Assume that $p \mid c$ for some prime $p$. Clearly, there is atleast one primitive solution $(a,b,c)$. Then, we have:
$$p^2 \mid c^2 \implies p^2 \mid (a^2+b^2)$$
It is easy to see that since $p \nmid a$, we must have $p \neq 2$ and $p \not\equiv 3 \pmod{4}$. Thus, any prime $p \mid c$ satisfies $p \equiv 1 \pmod{4}$.
Now, let the prime factorization of $c$ be:
$$c=\prod_{k=1}^n p_k^{x_k}$$
where all $p_k$ are $1 \bmod{4}$. Let $p_k=(a_k+b_ki)(a_k-b_ki)$ where $(a_k+b_ki)$ and $(a_k-b_ki)$ are Gaussian primes (since all primes in naturals which are $1 \bmod{4}$ are products of two Gaussian primes). We clearly have $\gcd(a_k,b_k)=1$. Then:
$$c=\prod_{k=1}^n (a_k+b_ki)^{x_k}(a_k-b_ki)^{x_k}$$
Now, we have $c^2=a^2+b^2=(a+bi)(a-bi)$. We will write $a+bi$ as the product of some of these Gaussian Primes and $a-bi$ as the product of the rest.
For all solutions to $c^2=a^2+b^2$ (including negative), we have to split the Gaussian primes equally, i.e. since we need to maintain the fact that $a+bi$ and $a-bi$ are conjugates, whenever we write $a_k+b_ki$ in the product of $a+bi$, we are to write $a_k-b_ki$ in the product of $a-bi$ and vice versa.
For each $p_k$, we have $2x_k+1$ choices for this process since $p_k^2 \mid (a+bi)(a-bi)$ and we have to divide $(a_k+b_ki)^{2x_k}(a_k-b_ki)^{2x_k}$ (so $a+bi$ can have $a_k+b_ki$ for $t$ number of times for $0 \leqslant t \leqslant 2x_k$). Finally, we can multiply by units $i,-i,1,-1$ which is $4$ choices. Thus, the number of solutions is:
$$4\prod_{k=1}^n (2x_k+1) \geqslant 4 \cdot 3^n$$
Since we need to remove $(c,0),(0,c),(-c,0),(0,-c)$, we reduce $4$. Furthermore, we divide by $4$ since both $a$ and $b$ are positive and divide by $2$ since $(a,b)$ is the same as $(b,a)$, giving:
$$T_{\text{all}} \geqslant \frac{4\cdot3^n-4}{8} = \frac{3^n-1}{2}$$
For primitive solutions alone, we need to segregate either all of the $a_k+b_ki$ or all of the $a_k-b_ki$ to $a+bi$ since $\gcd(a,b)=1$. This only gives $2$ choices per $p_k$. Multiplying by units, total choices are $4 \cdot 2^n$.

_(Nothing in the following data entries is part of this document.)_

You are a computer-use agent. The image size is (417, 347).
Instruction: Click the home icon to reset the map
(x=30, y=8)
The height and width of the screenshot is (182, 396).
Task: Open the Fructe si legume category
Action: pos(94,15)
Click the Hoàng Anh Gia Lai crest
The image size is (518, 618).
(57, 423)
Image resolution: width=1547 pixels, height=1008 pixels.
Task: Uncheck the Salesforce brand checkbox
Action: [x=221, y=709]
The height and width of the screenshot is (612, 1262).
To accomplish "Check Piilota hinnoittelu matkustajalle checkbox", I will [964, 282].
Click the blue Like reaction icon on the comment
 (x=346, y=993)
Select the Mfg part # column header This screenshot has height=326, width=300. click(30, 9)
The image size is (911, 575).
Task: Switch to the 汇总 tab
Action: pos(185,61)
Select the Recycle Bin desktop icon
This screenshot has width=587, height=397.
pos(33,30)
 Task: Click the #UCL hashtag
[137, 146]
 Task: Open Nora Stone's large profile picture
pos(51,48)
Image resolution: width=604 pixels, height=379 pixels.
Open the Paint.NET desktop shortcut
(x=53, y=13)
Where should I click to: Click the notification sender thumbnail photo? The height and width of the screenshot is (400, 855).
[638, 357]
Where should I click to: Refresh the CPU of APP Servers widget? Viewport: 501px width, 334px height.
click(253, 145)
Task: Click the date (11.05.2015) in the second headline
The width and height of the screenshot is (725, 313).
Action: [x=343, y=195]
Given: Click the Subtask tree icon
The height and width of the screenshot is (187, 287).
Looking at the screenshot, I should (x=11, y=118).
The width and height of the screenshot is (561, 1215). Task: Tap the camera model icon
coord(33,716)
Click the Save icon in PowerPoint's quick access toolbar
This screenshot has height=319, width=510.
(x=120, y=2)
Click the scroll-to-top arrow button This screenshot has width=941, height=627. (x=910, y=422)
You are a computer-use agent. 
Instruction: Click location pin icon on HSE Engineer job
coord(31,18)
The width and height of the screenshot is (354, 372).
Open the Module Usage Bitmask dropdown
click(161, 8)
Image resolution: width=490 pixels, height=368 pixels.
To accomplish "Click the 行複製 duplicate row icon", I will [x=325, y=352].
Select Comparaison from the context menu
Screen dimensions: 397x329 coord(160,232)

Again, we are to do the necessary removal. $(c,0)$ won't work as primitive, so we are to only divide by $8$. Thus:
$$T_{\text{primitive}} = \frac{4 \cdot 2^n}{8}= 2^{n-1}$$
We need to have:
$$2T_{\text{primitive}} > T_{\text{all}}$$
$$2^n>\frac{3^n-1}{2} \implies 2^{n+1}>3^n-1$$
Clearly, we have $n=1$. Thus:
$$T_{\text{all}}=\frac{(2x+1)-1}{2}=x$$
$$T_{\text{primitve}}=2^{n-1}=1$$
Since we have $2T_{\text{primitive}} > T_{\text{all}}$, we have $x=1$ showing $c=p$ is prime.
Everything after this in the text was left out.